- Coordinates: 33°34′S 115°28′E﻿ / ﻿33.57°S 115.47°E
- Country: Australia
- State: Western Australia
- LGA(s): Shire of Capel;
- Location: 204 km (127 mi) from Perth; 35 km (22 mi) from Bunbury; 8 km (5.0 mi) from Capel;

Government
- • State electorate(s): Collie-Preston;
- • Federal division(s): Forrest;

Area
- • Total: 18 km^{2} (6.9 sq mi)

Population
- • Total(s): 34 (SAL 2021)
- Postcode: 6271
Suburbs around Forrest Beach
| Geographe Bay |  | Stirling Estate |
|  | Forrest Beach | Capel |
|  | Wonnerup | Ludlow |

= Forrest Beach, Western Australia =

Locality in the Shire of Capel, Western Australia

Forrest Beach is a rural locality of the Shire of Capel in the South West region of Western Australia, located on Geographe Bay. In the east, a section of the Tuart Forest National Park is located within the locality while, in the south, it stretches to the Ludlow River.

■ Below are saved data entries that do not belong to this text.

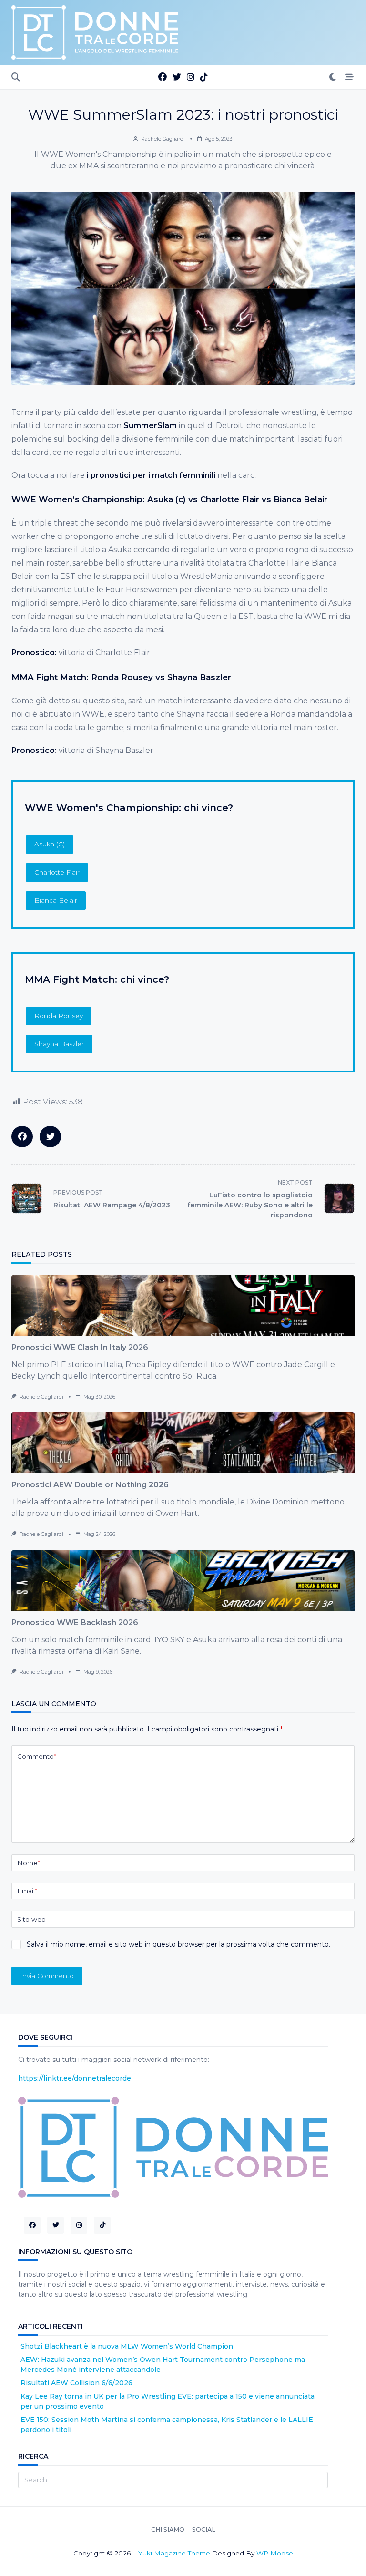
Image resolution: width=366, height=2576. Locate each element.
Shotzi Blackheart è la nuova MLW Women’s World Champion (126, 2346)
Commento (36, 1756)
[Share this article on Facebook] (22, 1136)
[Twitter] (177, 77)
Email (27, 1891)
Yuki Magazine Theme (174, 2553)
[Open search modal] (15, 77)
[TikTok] (204, 77)
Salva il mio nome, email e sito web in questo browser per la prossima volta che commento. (178, 1944)
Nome (28, 1862)
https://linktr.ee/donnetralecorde (74, 2078)
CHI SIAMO (167, 2529)
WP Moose (274, 2553)
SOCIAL (203, 2529)
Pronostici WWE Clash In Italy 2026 (79, 1347)
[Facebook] (162, 77)
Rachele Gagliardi (163, 139)
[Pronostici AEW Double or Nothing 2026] (183, 1442)
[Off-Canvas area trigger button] (349, 77)
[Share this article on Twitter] (50, 1136)
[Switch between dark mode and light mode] (332, 77)
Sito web (31, 1919)
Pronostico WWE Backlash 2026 (74, 1622)
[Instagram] (190, 77)
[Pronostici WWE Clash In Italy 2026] (183, 1305)
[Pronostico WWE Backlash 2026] (183, 1580)
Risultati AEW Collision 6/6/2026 (76, 2383)
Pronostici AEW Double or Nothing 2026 (90, 1484)
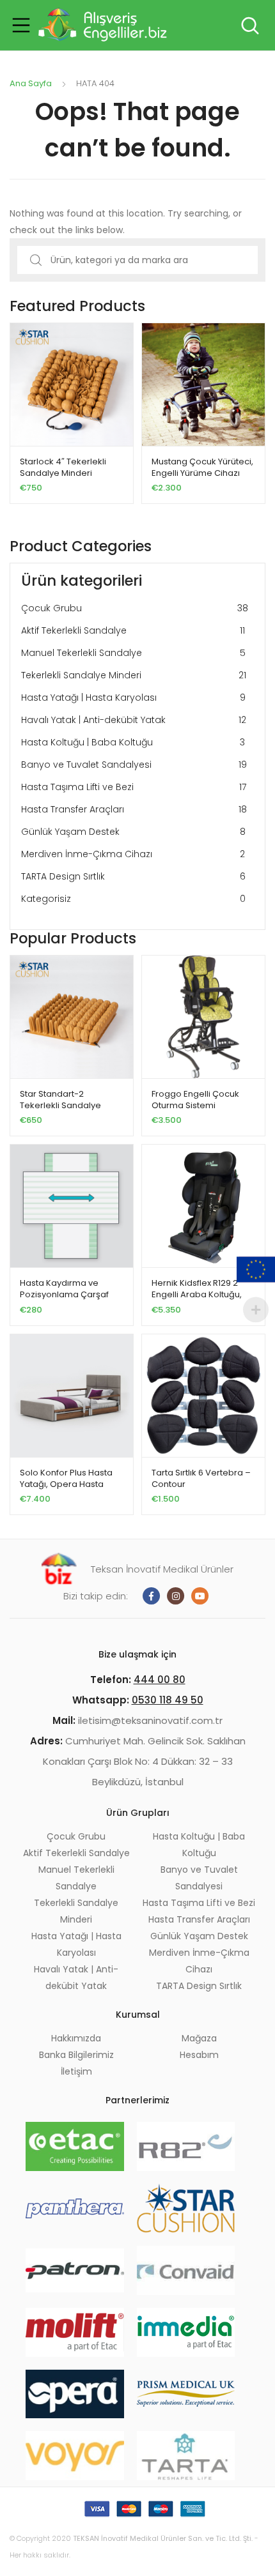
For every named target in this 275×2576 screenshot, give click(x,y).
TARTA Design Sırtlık (133, 876)
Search (249, 25)
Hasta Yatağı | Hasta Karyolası (133, 697)
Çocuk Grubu (134, 608)
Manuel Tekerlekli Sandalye (133, 652)
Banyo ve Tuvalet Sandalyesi (134, 764)
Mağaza (199, 2038)
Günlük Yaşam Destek (133, 831)
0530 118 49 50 (167, 1700)
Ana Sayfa (31, 83)
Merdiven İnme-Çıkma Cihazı (133, 854)
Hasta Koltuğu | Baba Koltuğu (133, 742)
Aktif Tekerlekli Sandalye (133, 630)
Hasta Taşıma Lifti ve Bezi (133, 787)
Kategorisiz (133, 898)
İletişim (76, 2071)
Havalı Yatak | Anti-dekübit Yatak (133, 719)
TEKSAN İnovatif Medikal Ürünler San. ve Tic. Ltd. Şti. (163, 2538)
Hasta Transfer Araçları (134, 809)
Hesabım (199, 2054)
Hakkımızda (76, 2038)
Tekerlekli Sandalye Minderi (133, 675)
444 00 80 (159, 1679)
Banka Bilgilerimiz (76, 2054)
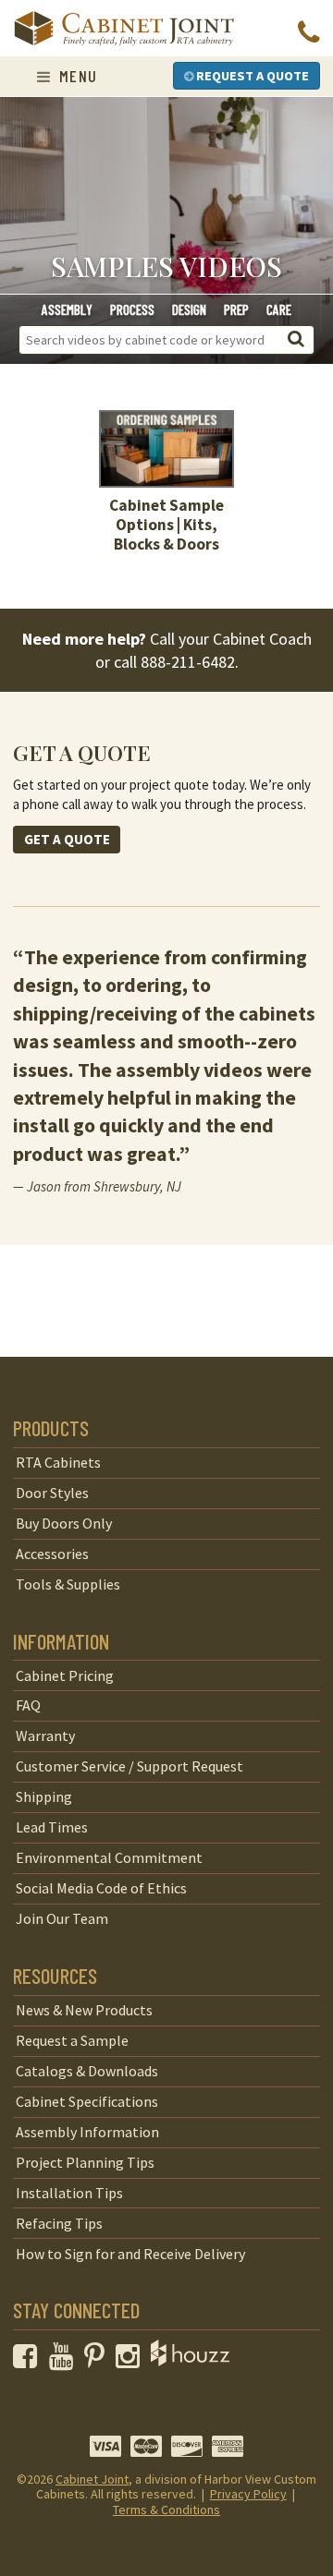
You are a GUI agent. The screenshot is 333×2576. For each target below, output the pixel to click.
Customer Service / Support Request (129, 1766)
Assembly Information (87, 2131)
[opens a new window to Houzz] (190, 2361)
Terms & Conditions (166, 2509)
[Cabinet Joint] (124, 29)
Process (132, 309)
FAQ (28, 1705)
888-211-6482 (188, 661)
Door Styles (52, 1492)
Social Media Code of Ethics (101, 1888)
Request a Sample (72, 2040)
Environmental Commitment (109, 1857)
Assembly (67, 309)
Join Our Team (62, 1918)
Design (189, 309)
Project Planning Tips (85, 2162)
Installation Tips (69, 2192)
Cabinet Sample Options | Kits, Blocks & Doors (166, 524)
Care (278, 309)
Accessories (52, 1553)
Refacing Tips (59, 2223)
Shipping (44, 1796)
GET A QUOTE (67, 839)
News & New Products (84, 2010)
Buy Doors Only (64, 1523)
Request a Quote (251, 75)
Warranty (45, 1735)
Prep (236, 309)
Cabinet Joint (92, 2479)
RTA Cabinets (58, 1462)
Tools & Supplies (68, 1584)
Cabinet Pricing (65, 1675)
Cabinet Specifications (87, 2101)
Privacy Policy (248, 2493)
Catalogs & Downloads (87, 2071)
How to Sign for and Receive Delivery (130, 2253)
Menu (75, 76)
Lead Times (52, 1827)
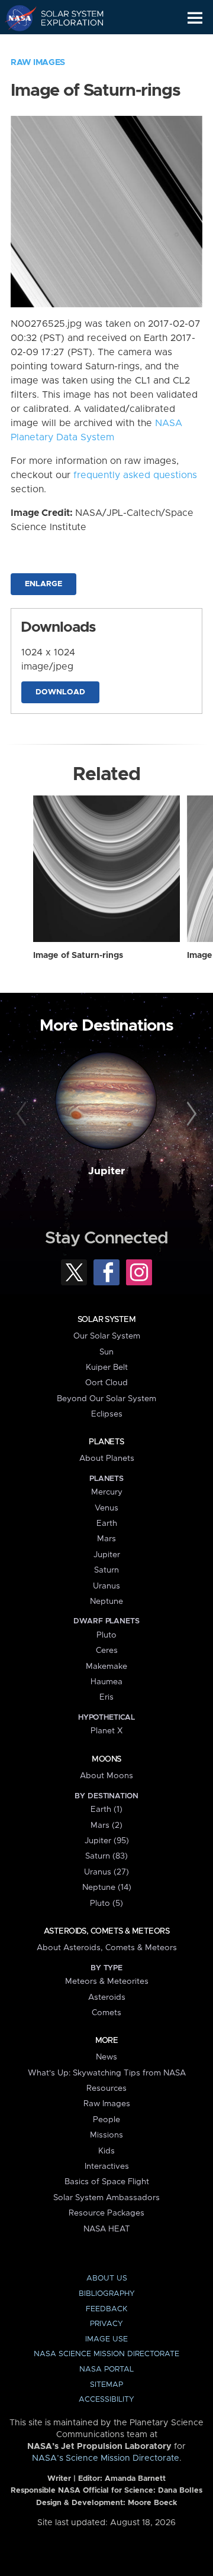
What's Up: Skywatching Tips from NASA (107, 2073)
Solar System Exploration (65, 17)
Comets (106, 2013)
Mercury (106, 1492)
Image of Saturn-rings (78, 955)
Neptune (106, 1601)
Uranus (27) (106, 1872)
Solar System (106, 1319)
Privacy (106, 2324)
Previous (23, 1114)
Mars (106, 1539)
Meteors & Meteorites (107, 1981)
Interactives (107, 2166)
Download (60, 692)
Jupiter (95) (107, 1841)
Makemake (106, 1666)
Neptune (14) (106, 1887)
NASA (16, 17)
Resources (106, 2088)
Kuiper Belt (107, 1367)
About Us (106, 2278)
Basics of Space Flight (106, 2182)
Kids (106, 2151)
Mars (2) (106, 1825)
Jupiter (106, 1171)
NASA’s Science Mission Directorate (105, 2458)
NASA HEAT (106, 2229)
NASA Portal (106, 2369)
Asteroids (106, 1997)
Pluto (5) (106, 1903)
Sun (106, 1352)
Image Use (106, 2339)
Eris (106, 1697)
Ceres (107, 1650)
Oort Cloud (106, 1383)
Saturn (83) (106, 1856)
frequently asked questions (135, 475)
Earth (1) (106, 1809)
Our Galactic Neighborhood (65, 45)
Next (190, 1114)
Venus (106, 1508)
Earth (106, 1523)
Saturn (106, 1570)
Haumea (106, 1682)
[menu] (195, 18)
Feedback (106, 2309)
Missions (106, 2135)
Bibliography (107, 2294)
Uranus (106, 1586)
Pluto (106, 1635)
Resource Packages (106, 2213)
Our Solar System (106, 1336)
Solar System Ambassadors (106, 2198)
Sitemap (106, 2385)
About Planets (106, 1458)
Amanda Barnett (135, 2479)
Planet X (106, 1731)
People (106, 2120)
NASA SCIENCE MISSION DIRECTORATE (106, 2354)
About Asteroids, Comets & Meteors (107, 1948)
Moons (106, 1759)
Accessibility (106, 2399)
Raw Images (38, 63)
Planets (106, 1442)
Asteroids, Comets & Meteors (106, 1931)
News (106, 2057)
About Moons (106, 1776)
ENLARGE (43, 584)
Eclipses (106, 1414)
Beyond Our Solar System (106, 1399)
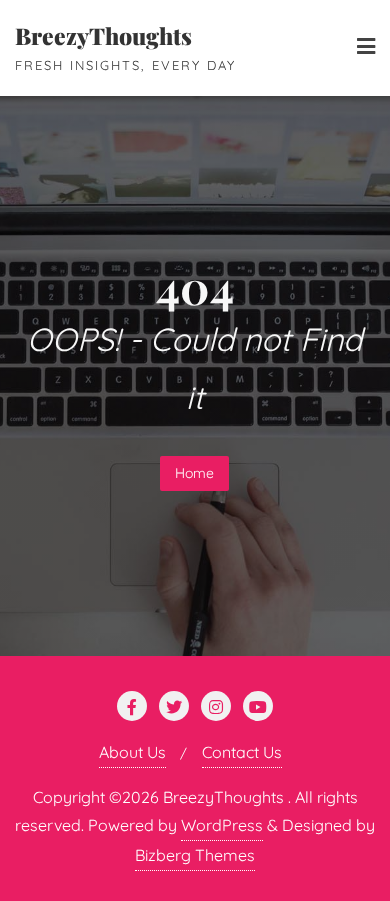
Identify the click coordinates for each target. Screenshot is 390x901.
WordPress (222, 825)
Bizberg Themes (195, 855)
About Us (132, 752)
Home (194, 473)
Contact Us (242, 752)
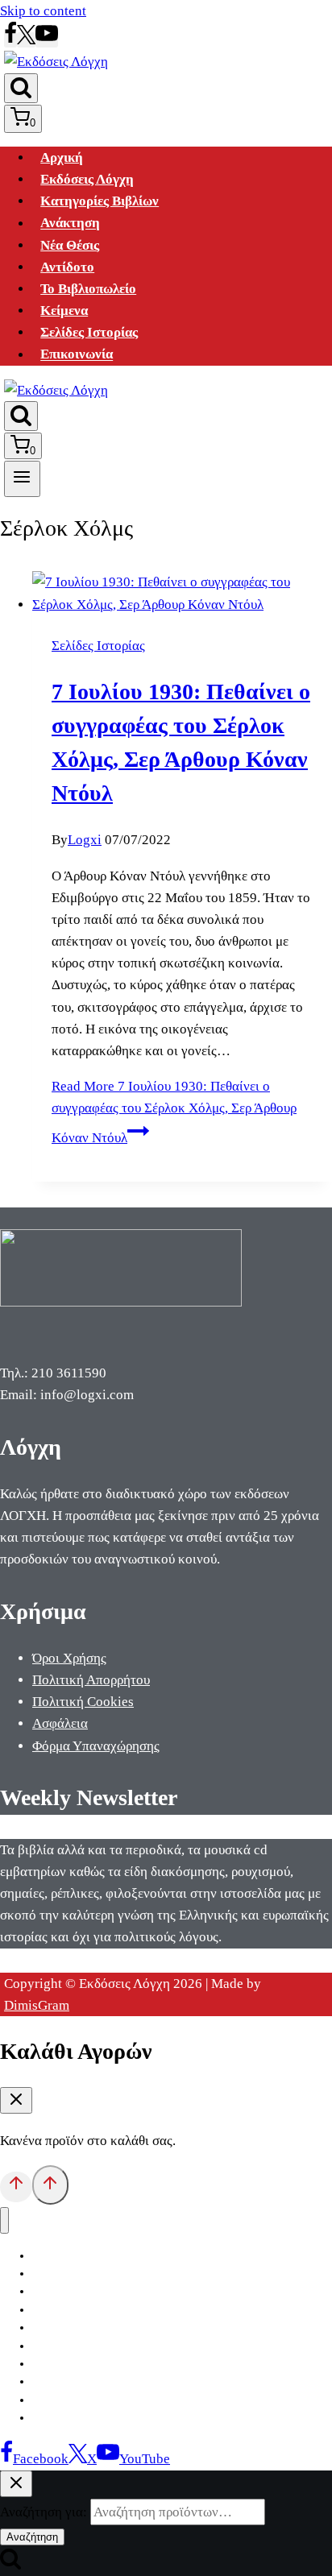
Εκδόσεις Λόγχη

The Shire of Capel and the locality of Forrest Beach are located on the traditional land of the Wardandi (also spelled Wadandi) people of the Noongar nation.

Two heritage-listed homesteads are located within the locality, Seaview and Rootfield, with Seaview dating back to 1863, having been built by early settler James McCourt, originally named Fatfield. It subsequently changed names and owners on a number of occasions until adopting its current name in 1885.